Is Change Always Good?
Change is good, right?
That’s certainly the conventional wisdom. And it’s often true.
Consider Major League Baseball with the 119th World Series starting this Friday. Before the season began in March, MLB changed several of its rules in an attempt to make games shorter and more entertaining.
It worked. Batting averages and scoring went up, games were 24 minutes quicker, and attendance rose more than 9 percent, the biggest one-year increase in 30 years.
If only all changes were as beneficial.
In 2016, the U.S. Department of Labor (DOL) changed the rules for retirement savers by mandating a strict fiduciary-only regulation. This change made it harder for millions of Americans to achieve financial security.

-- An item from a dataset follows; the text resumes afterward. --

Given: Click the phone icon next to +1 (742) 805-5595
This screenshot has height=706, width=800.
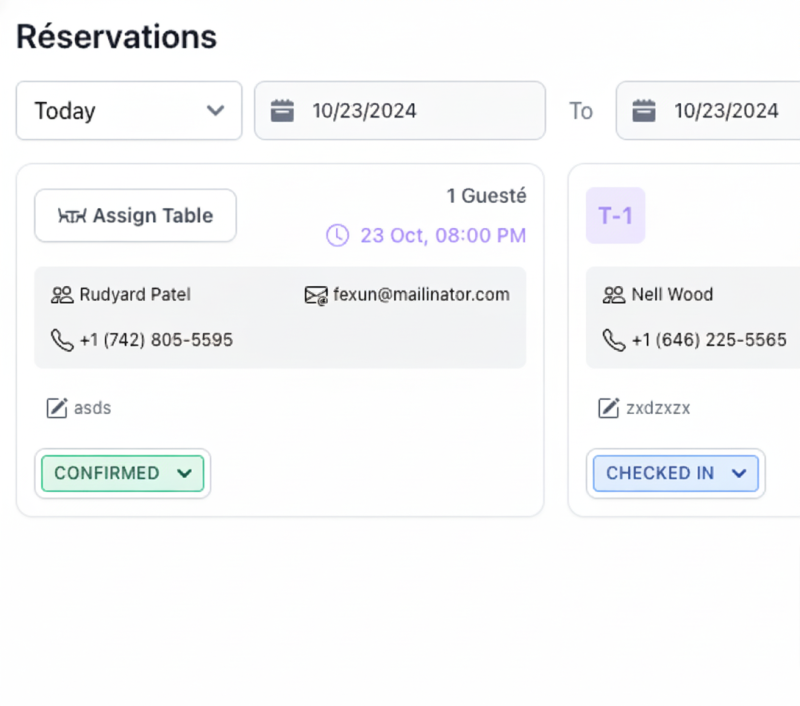Looking at the screenshot, I should pos(60,340).
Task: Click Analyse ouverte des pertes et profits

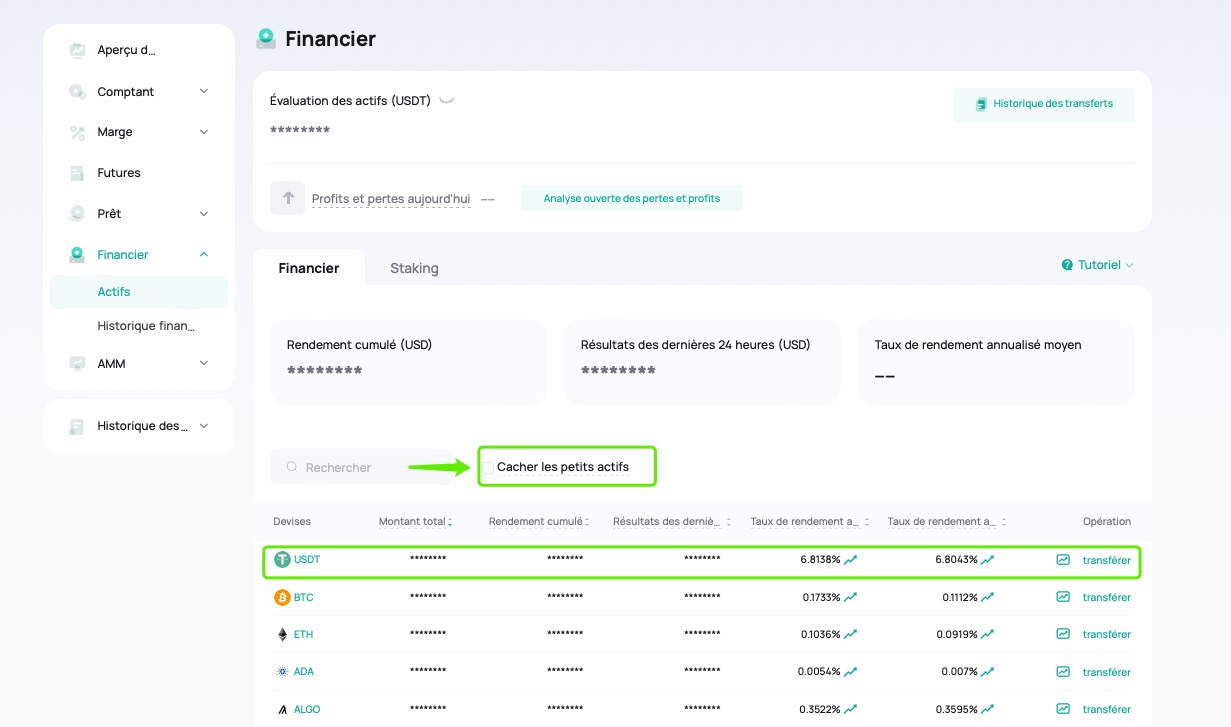Action: point(631,198)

Fortunately, the 5th U.S. Circuit Court of Appeals vacated that ill-advised regulation in 2018. But in the short time the regulation was in effect, it had a ruinous impact on the people it was supposedly designed to help.
A Quantria Strategies study revealed that more than half of financial institutions either reduced or eliminated access to brokerage advice for smaller retirement accounts. That same study projected that if a fiduciary-only approach were to be reinstated, it would reduce the accumulated retirement savings of 2.7 million individuals with incomes below $100,000 by approximately $140 billion over 10 years.
The DOL recently sent a proposed regulation titled “Retirement Security” to the Office of Management and Budget for review. If the new DOL proposal contains changes like the earlier version, low- and middle-income Americans will once again lose access to invaluable information that can help them secure their retirement.
In baseball terms, this would be like making a batter step up to the plate wearing a blindfold and holding a Wiffle Ball bat.
Is change good? When it will help people, absolutely. But when it would hurt people, absolutely not.
The federal government should not change its regulations and restrict the ability of working Americans to save and secure lifetime income through retirement.